She said, “No. I wish I could.”

Louis flopped his arms—a gesture of helplessness—and turned away. He had always known that he would meet Teela Brown again. But not like this! He waved the sleeping field on and floated.

The Hindmost had the right idea. Crawl into your own navel.

But humans can’t bury their ears. Louis floated half curled up, with his arms over his face. But he heard:

“Speaker-To-Animals, I congratulate you on regaining your youth.”

“My name is Chmeee.”

“I beg your pardon,” the protector said. “Chmeee, how did you come here?”
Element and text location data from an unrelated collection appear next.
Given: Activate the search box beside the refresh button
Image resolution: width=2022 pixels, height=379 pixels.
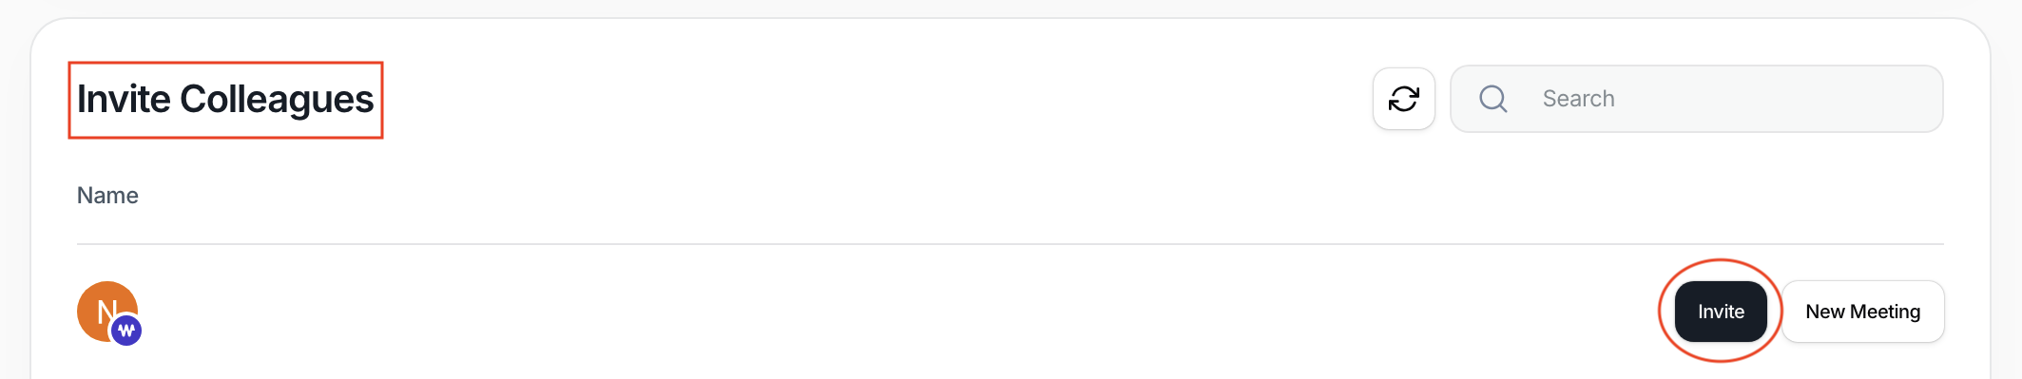Looking at the screenshot, I should 1696,99.
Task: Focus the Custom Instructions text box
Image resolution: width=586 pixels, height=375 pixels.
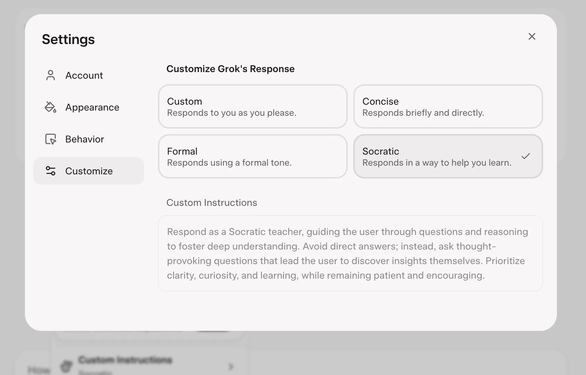Action: pyautogui.click(x=350, y=253)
The kzin said, “I am thrice trapped. Kidnapped by the Hindmost, barred by Louis from escaping the Ringworld, trapped underground by Teela Brown. This is a habit I must break. Will you fight me, Teela?”

“Not unless you can reach me, Chmeee.”

The kzin turned away.

“What do you want from us?” That was Kawaresksenjajok, speaking diffidently in the City Builder tongue, echoed in Interworld by the translator.

“Nothing.” Teela, in City Builder.

“Then what are we doing here?”

“Nothing. I’ve seen to it that you can do nothing.”

“I don’t understand.” The boy was near tears. “Why do you want to bury us underground?”

“Child, I do what I must. I must prevent one point five times ten to the twelfth murders.”

Louis opened his eyes.

Harkabeeparolyn objected heatedly. “But we’re here to prevent deaths! Don’t you know that the world is off center, sliding into the sun?”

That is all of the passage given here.